In 1942, Costa Rica's currency situation was fundamentally defined by its adherence to the gold standard and its strategic economic alignment with the Allied powers during World War II. The official currency was the Costa Rican colón, which had been pegged to the British pound sterling since 1914. However, this link became untenable as the war disrupted global trade and financial markets. Consequently, in 1941, the administration of President Rafael Ángel Calderón Guardia formally shifted the colón's peg to the United States dollar at a fixed rate of 5.60 colones per dollar, a move that reflected the nation's deepening economic and political ties with the United States.
This period was characterized by significant economic strain and inflationary pressures. Costa Rica, heavily dependent on agricultural exports like coffee and bananas, faced severe disruptions to its international trade due to German U-boat activity in the Atlantic, which curtailed shipping and access to traditional European markets. The resulting shortage of imported goods, combined with increased government spending on social programs and infrastructure, fueled inflation. Despite the fixed exchange rate, the cost of living rose sharply, putting pressure on the population and complicating economic management.

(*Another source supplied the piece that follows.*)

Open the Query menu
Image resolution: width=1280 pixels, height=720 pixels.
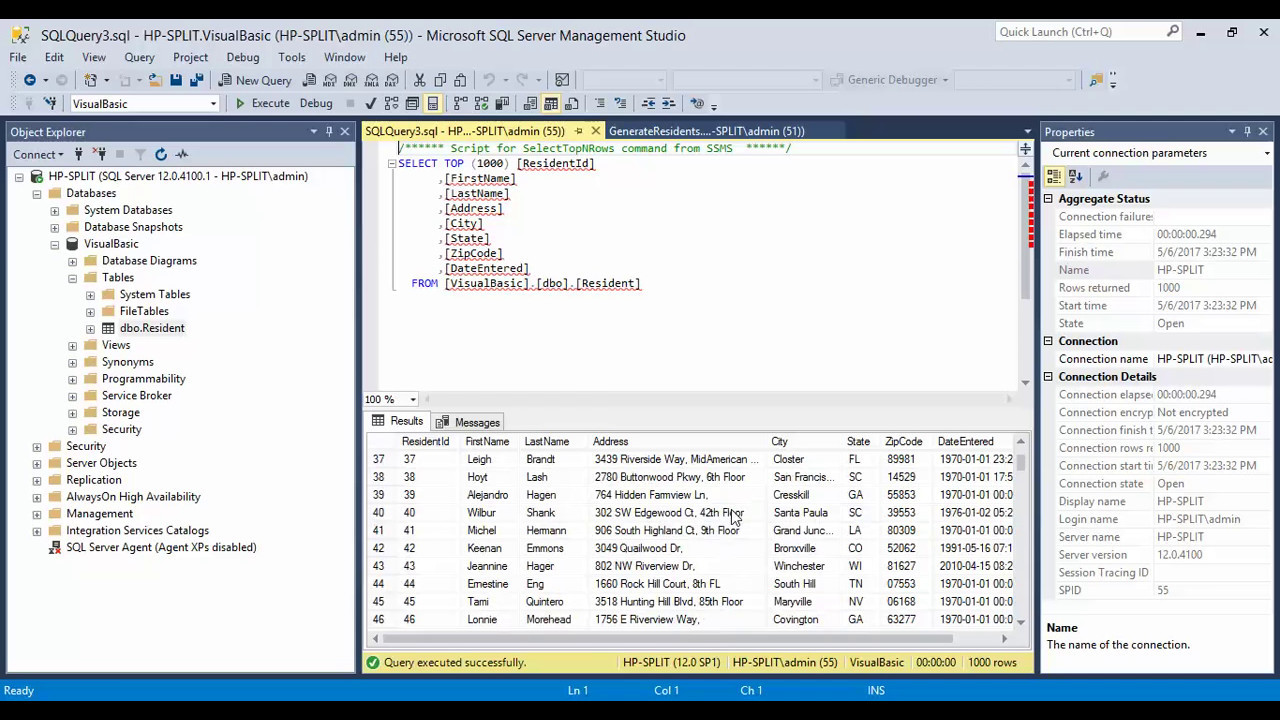click(x=139, y=57)
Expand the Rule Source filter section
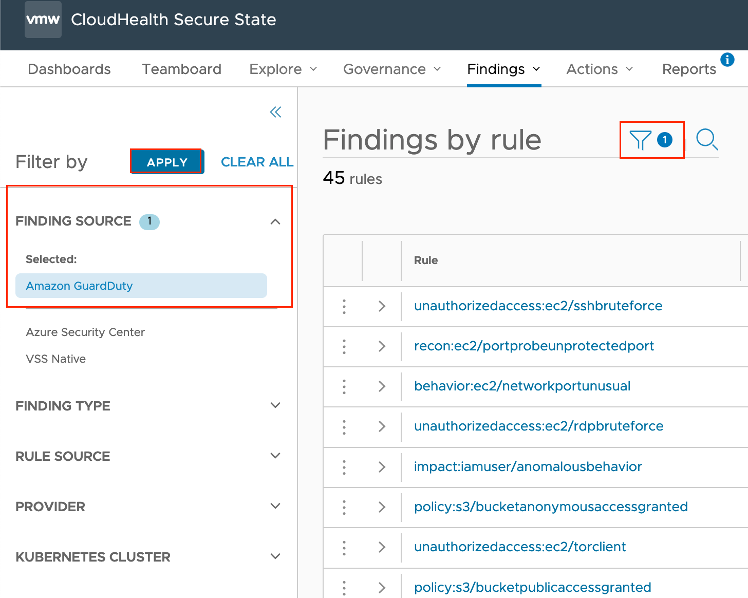 [276, 456]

The government's response involved increased state intervention in the monetary system. The
Instituto Costarricense de Electricidad (ICE) was not yet established, but the foundations of the welfare state were being laid, requiring greater control over financial resources. The Central Bank of Costa Rica (
Banco Central de Costa Rica), which had been established just a decade earlier in 1930, played a crucial role in managing reserves and attempting to stabilize the currency. Its policies during this wartime period were focused on supporting the dollar peg, managing limited foreign exchange reserves, and navigating the economic dislocations that would ultimately lead to more profound state-led development strategies in the post-war era.